Sodium hadir di hampir semua makanan, jadi mudah untuk memuat bahkan jika Anda tidak pernah menaburkan garam di atas piring Anda. Sebagai contoh, burger cepat saji dapat memiliki 1.000 mg sodium. Acar acar: 928 mg. Secangkir jus tomat: 878 mg. Tapi jangan berkecil hati. Makan makanan segar dan tidak diolah, cukup disiapkan, menekan konsumsi natrium Anda dengan banyak. Apel memiliki 2 mg. Kentang: 5 mg. Satu-setengah dada ayam: 69 mg. Segelas air: 12 mg. Untuk makan malam yang ramah tekanan darah, sajikan salad sederhana, ayam panggang atau panggang, dan kentang panggang dengan yogurt dan kucai rendah lemak.
Langkah-langkah penghematan sodium lainnya:



  • Beli jenis makanan kesukaan rendah garam atau bebas garam. Penghematan sodium bisa besar. Jika Anda beralih ke versi bebas-garam dari keju cottage susu lemak 1 persen yang populer, Anda memotong asupan natrium Anda dari 360 mg menjadi 50 mg per porsi ½ cangkir.
  • Dapatkan faktanya. Produsen menggunakan label gimmicks untuk meyakinkan Anda bahwa suatu produk itu menyehatkan. Bahkan istilah "kurang sodium" dapat menyesatkan - kurang dari banyak sekali masih bisa terlalu banyak. Baca panel fakta nutrisi, kata Mira Ilic, MS, RD, LD, ahli diet klinis di Cleveland Clinic Wellness Institute. “Jika lebih dari 400 miligram sodium per porsi, Anda harus menganggapnya sebagai makanan tinggi sodium.”
  • Pilih-pilih tentang potasium. Beberapa produsen makanan menambahkan produk kalium ke natrium tinggi untuk membantu menetralkan efek natrium. Itu bagus dengan cara - meningkatkan potasium adalah pelindung. Tetapi makanan tinggi sodium masih merupakan makanan tinggi sodium, dan ada banyak cara yang lebih sehat untuk mendapatkan potassium. Sumber yang bagus termasuk pisang, blewah, brokoli, dan kacang pinto, kata Ilic.
  • Condurben kondom. Mungkin mengejutkan Anda untuk mengetahui bahwa dua merek kecap yang populer mengandung 190 mg sodium per sendok makan. Satu merek mustar kelas atas memiliki 120 mg per sendok teh. Bubuk bumbu, saus barbeque dan kecap bisa juga setinggi langit dalam sodium. Carilah bumbu bebas sodium. Lebih baik lagi, cobalah bumbu kaya nutrisi dan rempah-rempah seperti oregano, thyme, tarragon, basil dan dill.

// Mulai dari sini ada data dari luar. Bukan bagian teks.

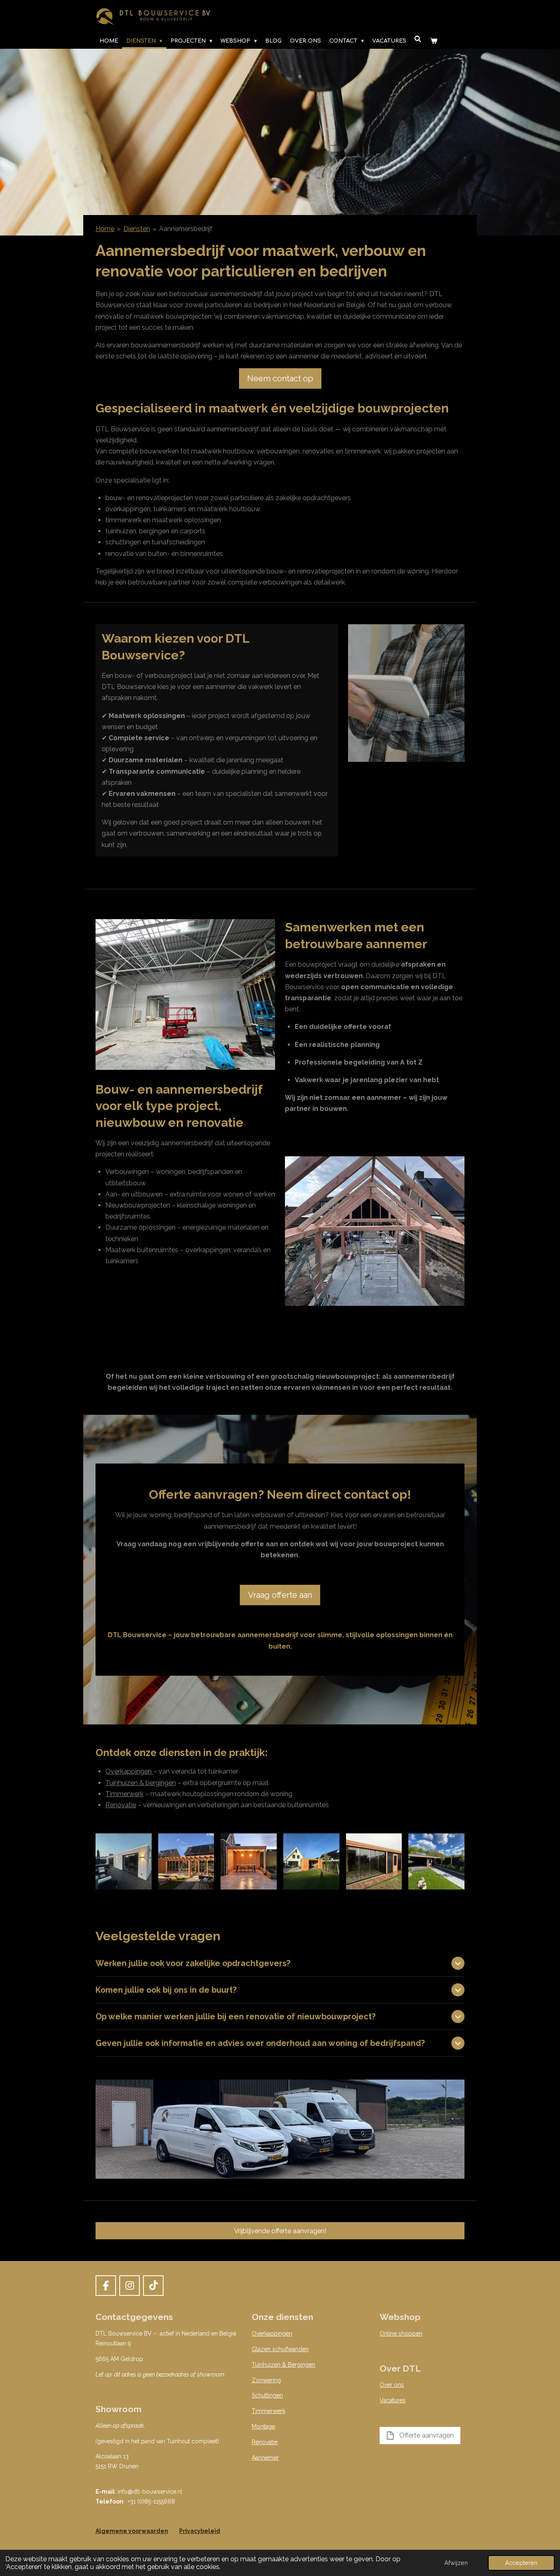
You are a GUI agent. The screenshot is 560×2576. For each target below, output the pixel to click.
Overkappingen (129, 1771)
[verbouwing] (436, 1861)
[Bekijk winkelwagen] (434, 41)
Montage (263, 2426)
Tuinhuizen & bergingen (140, 1783)
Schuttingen (267, 2395)
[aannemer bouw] (248, 1861)
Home (105, 229)
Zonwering (266, 2380)
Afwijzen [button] (456, 2562)
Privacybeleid (199, 2531)
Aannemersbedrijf (185, 229)
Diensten (136, 229)
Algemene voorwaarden (132, 2531)
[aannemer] (123, 1861)
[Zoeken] (418, 39)
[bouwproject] (186, 1861)
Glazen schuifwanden (280, 2349)
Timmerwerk (124, 1794)
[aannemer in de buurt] (311, 1861)
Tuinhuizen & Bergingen (283, 2364)
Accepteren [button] (521, 2562)
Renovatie (120, 1805)
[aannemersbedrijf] (374, 1861)
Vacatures (392, 2400)
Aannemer (265, 2457)
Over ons (392, 2384)
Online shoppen (401, 2333)
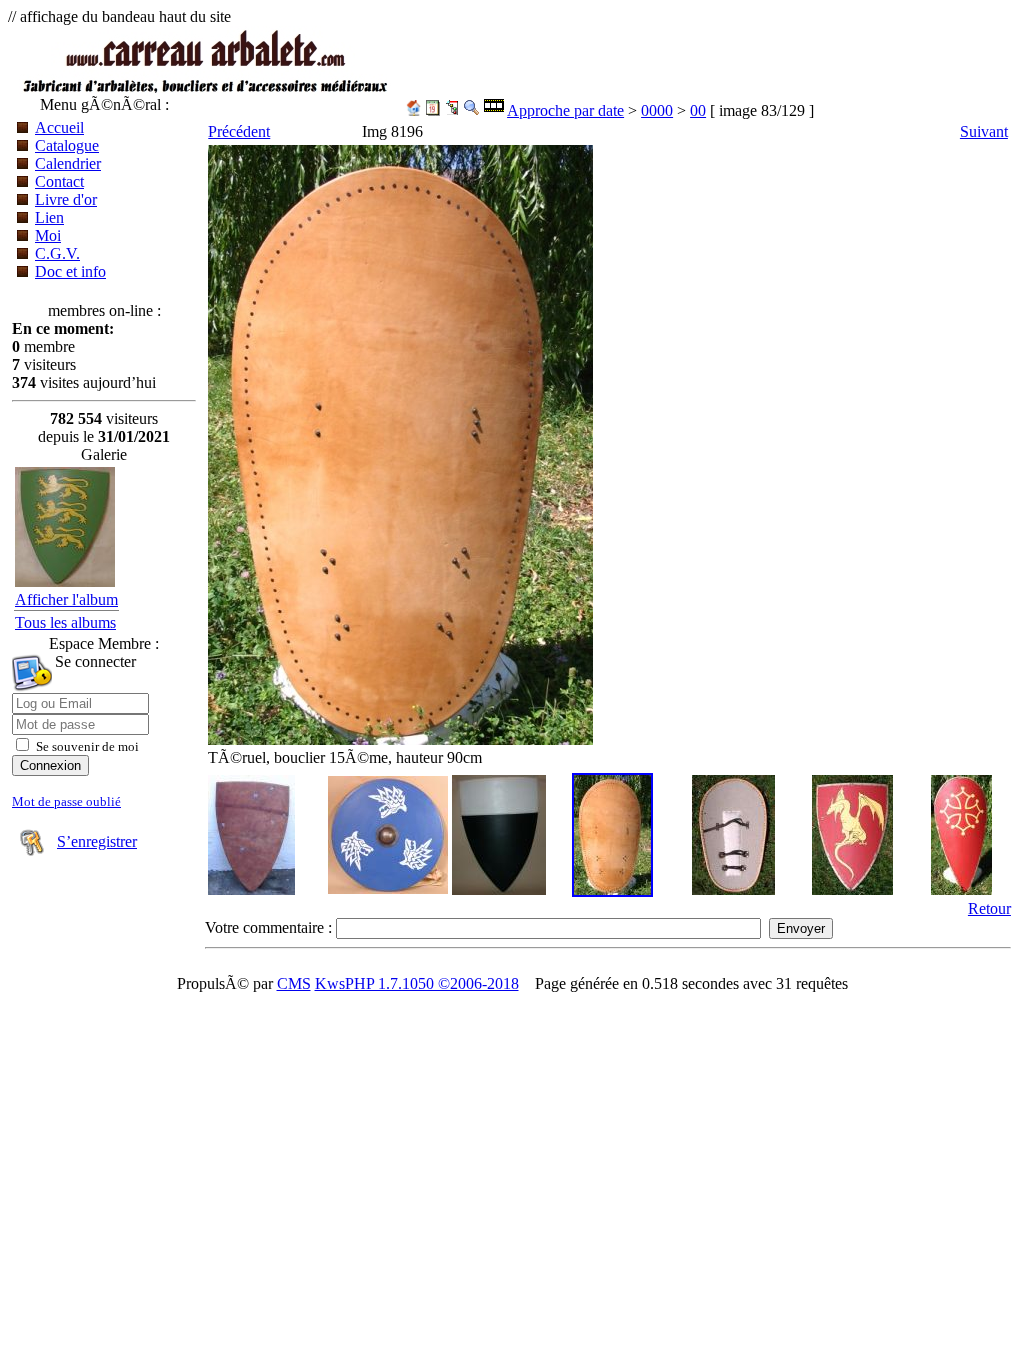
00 (698, 110)
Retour (989, 908)
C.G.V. (57, 253)
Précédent (239, 131)
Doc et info (70, 271)
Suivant (984, 131)
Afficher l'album (66, 599)
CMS (294, 983)
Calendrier (68, 163)
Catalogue (67, 145)
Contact (59, 181)
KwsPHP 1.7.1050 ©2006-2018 (417, 983)
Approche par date (565, 110)
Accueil (59, 127)
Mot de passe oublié (66, 801)
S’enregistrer (97, 841)
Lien (49, 217)
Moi (48, 235)
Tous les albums (65, 622)
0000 (657, 110)
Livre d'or (66, 199)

Nomor 2: Lakukan Mudah pada Daging
Mengurangi garam adalah awal yang baik, tetapi garam bukan satu-satunya penyebab tekanan darah tinggi. Makan burger fast-food dan 15 menit kemudian pembuluh darah Anda tidak akan melebar, atau melebar, sebagaimana seharusnya. Peneliti menduga ini adalah respons peradangan yang dipicu oleh lemak jenuh. Hasilnya: Pembuluh darah Anda tidak bisa rileks dan mereka menjadi lebih tahan terhadap aliran darah, keduanya meningkatkan tekanan darah.
Burger, dan protein hewani secara umum, menyebabkan reaksi biokimia lain yang dapat mengobarkan pembuluh darah, semakin mengurangi kemampuan mereka untuk bersantai. Itu sebabnya DASH menekankan daging tanpa lemak, ayam dan ikan dalam porsi kecil dan idealnya tidak lebih dari dua atau tiga kali seminggu.

Kenali Makanan yang Termasuk Pantangan Darah Tinggi (April 2024).